# Passage to read:
+ + + + + + +

Who Invented the Roulette Wheel, How Is It Made, Is It Fair?
It’s a game that perhaps many of us have played, but not many of us know where it came from. What are its origins? Yes, roulette has become quite synonymous with both offline and online casinos. And with good reason. It has been providing gambling entertainment for many, many decades now. We would like to take you on a journey back in time to when the roulette wheel first became an entity.
Who invented it and what sort of effect has it had on the casino world? How has the wheel itself gone on to become what it is today? Is it as popular a game as it once was? And how does it work? Well, let’s take a look at the history of the roulette wheel, who invented it and what to expect from it in today’s gaming scene.

+ + + + + + +

# Records supplied:
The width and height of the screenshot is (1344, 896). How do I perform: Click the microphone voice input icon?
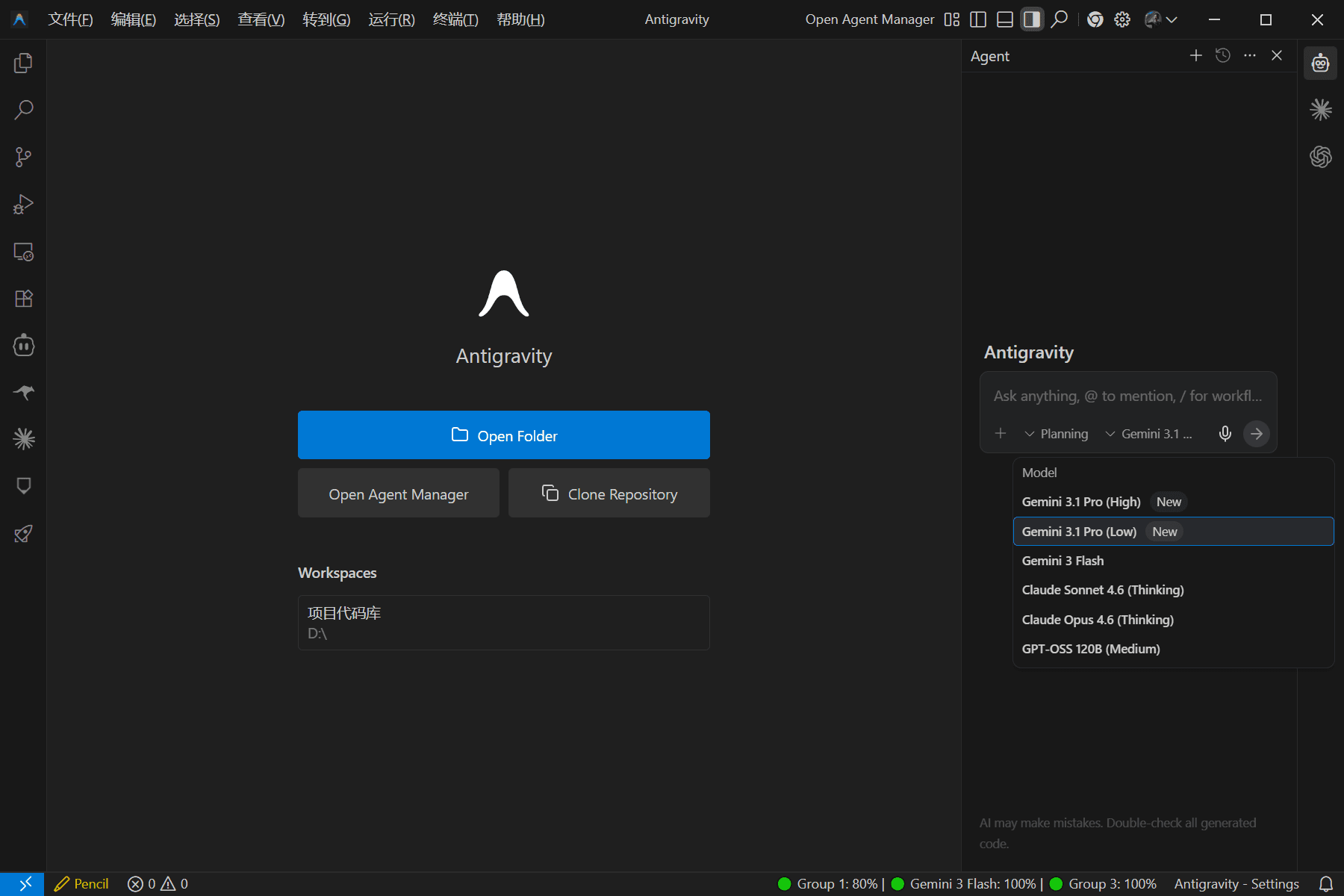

+ + + + + + +

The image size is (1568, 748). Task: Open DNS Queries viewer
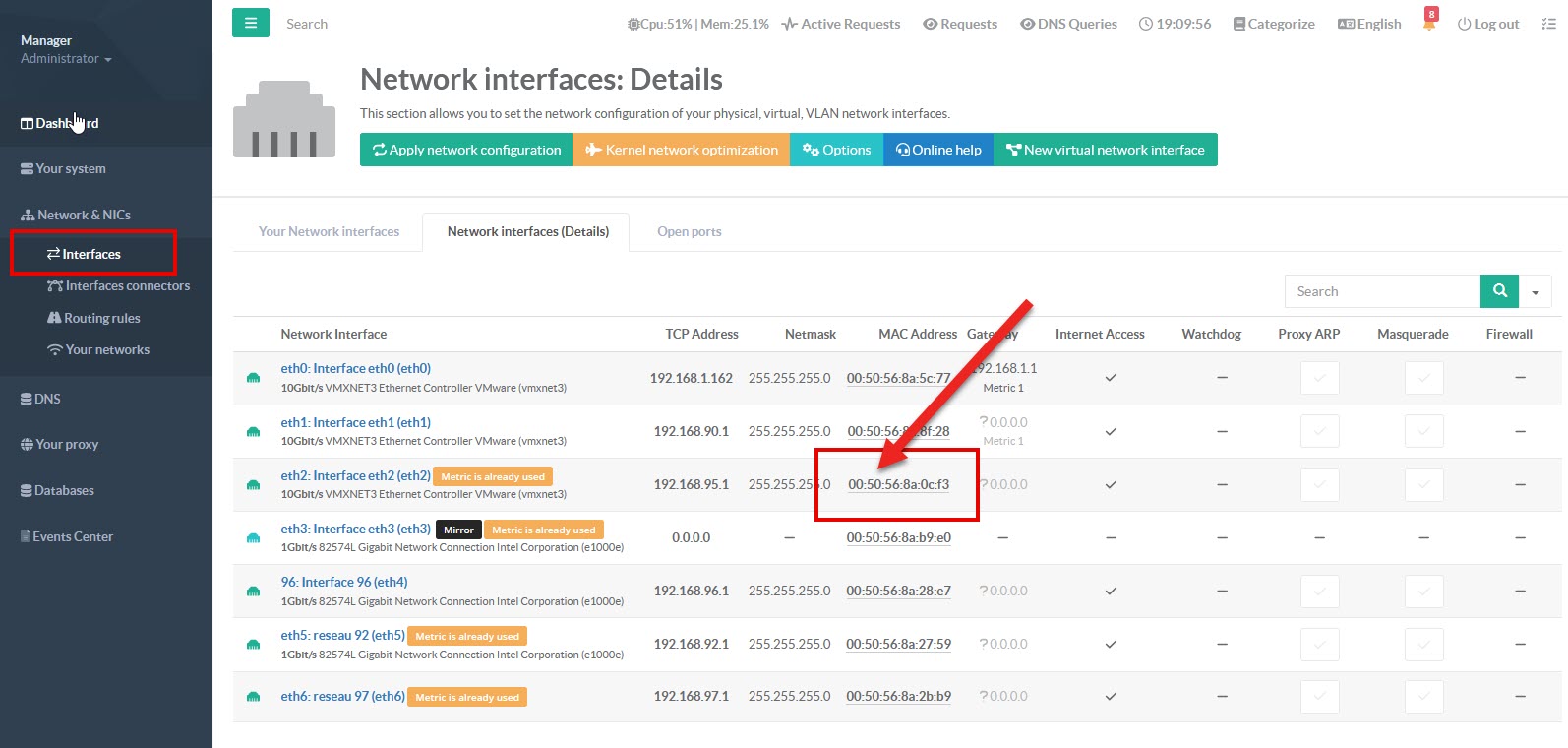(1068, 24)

+ + + + + + +

# Problems and tasks:
(A) Answer these from the roulette article:
(i) What has roulette become synonymous with?
(ii) For how long has it been providing gambling entertainment?
(iii) What three things does the title ask about the roulette wheel?
(B) In the roulette article, list every question posed in the paragraph that begins "Who invented it and what sort of effect".
(C) Extend the roulette article past its final sentence.

# Responses by task:
(A)
(i) Both offline and online casinos.
(ii) For many, many decades.
(iii) Who invented it, how it is made, and whether it is fair.

(B)
- Who invented it and what sort of effect has it had on the casino world?
- How has the wheel itself gone on to become what it is today?
- Is it as popular a game as it once was?
- And how does it work?

(C)
Back to the Early Days with Blaise Pascal
We’ll need to go back to the 17th century of France to seek out the origins of roulette. It is back then that the first form of roulette was devised, and according to many historians, Blaise Pascal was responsible for this. As it happens, Pascal wasn’t trying to create a casino game in any shape, way or form. He was actually searching for a perpetual motion machine – a machine that continues in motion forever without any sort of energy source powering it.
In 1655, he went forth with an invention of such a machine, despite the laws of physics pretty much making this an impossible task. Pascal’s experiment unfortunately, but obviously, failed. However, in the process of trying to craft such an item, he gave birth to one of the world’s most popular casino games in roulette.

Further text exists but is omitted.